As explored in The Digital Delusion, both lines of evidence exist - and they align converge on the same patterns observed in the large-scale data.
A Note About Digital Inflection Points
Unfortunately, there is no central database that lists when digital technology shifted from peripheral to central within education across each state. As such, I felt it best to include my determinations.

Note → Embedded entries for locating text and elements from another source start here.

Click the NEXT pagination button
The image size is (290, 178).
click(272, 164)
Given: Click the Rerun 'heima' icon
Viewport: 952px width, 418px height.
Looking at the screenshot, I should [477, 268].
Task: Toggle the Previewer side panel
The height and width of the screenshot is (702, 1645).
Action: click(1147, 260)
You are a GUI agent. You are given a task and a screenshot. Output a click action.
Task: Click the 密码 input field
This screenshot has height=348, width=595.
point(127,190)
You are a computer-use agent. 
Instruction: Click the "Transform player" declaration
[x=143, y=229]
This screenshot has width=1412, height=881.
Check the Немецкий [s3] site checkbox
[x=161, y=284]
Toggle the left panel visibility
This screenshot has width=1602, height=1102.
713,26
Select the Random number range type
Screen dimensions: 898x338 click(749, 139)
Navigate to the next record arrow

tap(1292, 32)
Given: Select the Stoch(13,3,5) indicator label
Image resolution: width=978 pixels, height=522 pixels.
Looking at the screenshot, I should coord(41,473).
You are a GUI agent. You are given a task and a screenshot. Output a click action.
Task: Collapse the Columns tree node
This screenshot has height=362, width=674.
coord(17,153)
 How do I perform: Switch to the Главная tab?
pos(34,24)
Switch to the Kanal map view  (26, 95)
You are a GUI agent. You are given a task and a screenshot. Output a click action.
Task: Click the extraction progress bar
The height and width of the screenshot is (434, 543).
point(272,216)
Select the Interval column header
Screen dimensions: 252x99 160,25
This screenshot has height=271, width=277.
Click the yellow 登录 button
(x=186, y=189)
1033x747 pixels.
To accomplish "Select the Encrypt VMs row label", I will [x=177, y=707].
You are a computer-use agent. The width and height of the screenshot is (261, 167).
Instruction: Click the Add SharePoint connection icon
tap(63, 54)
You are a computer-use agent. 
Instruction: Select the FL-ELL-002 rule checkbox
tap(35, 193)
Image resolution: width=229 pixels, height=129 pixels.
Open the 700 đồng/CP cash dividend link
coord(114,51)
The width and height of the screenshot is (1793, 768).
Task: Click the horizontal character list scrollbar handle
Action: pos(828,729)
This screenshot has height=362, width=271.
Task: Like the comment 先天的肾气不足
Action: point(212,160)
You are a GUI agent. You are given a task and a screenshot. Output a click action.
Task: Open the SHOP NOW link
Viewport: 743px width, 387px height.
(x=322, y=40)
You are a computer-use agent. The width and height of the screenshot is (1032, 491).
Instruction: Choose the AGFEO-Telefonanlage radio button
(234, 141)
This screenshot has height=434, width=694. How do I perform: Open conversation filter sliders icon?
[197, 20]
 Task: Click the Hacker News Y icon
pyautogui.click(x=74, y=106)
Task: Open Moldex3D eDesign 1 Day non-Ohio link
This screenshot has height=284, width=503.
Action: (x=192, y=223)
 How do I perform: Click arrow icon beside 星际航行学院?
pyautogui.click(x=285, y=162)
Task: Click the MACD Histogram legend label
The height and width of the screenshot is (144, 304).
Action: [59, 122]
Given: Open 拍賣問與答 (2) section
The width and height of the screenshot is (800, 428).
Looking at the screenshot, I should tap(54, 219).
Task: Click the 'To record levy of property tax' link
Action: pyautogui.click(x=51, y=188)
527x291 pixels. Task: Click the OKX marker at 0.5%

NOTE: Digital inflection years were defined as the first operational period in which statewide accountability systems or legislative mandates required routine computer-based administration or mandatory online instructional participation, thereby institutionalizing digital infrastructure across districts. Where a clear statewide trigger existed (e.g., mandated online coursework or formal transitions to computer-based statewide assessments), the implementation year of that policy was used. In states without a single discrete triggering event, the inflection year was determined by the operational transition to routine computer-based statewide assessment across the majority of districts, as evidenced by coordinated device deployment, broadband readiness, and testing infrastructure requirements. Sensitivity analyses shifting inflection years by ±1–2 years did not materially alter event-time estimates, indicating that results are robust to reasonable timing variation.




Right now your "digital inflection" data across all states looks like it predominantly reflects adoption of computerized use of tech by students in the classroom. Do you have more data than just this? What exactly is the correlation you are purporting, and where is the dataset for those correlations?
I have not read the data for every state, but the ones that I did read (OH, ND, MA, RI, OR) noted that the inflection points correspond to the time that online TESTING was implemented. NOT when online INSTRUCTION was implemented, or became widespread. These data don't support an assertion that digital instruction is failing our kids. They do support an assertion that digital TESTING shows some performance differences. I think we need to continue to dig.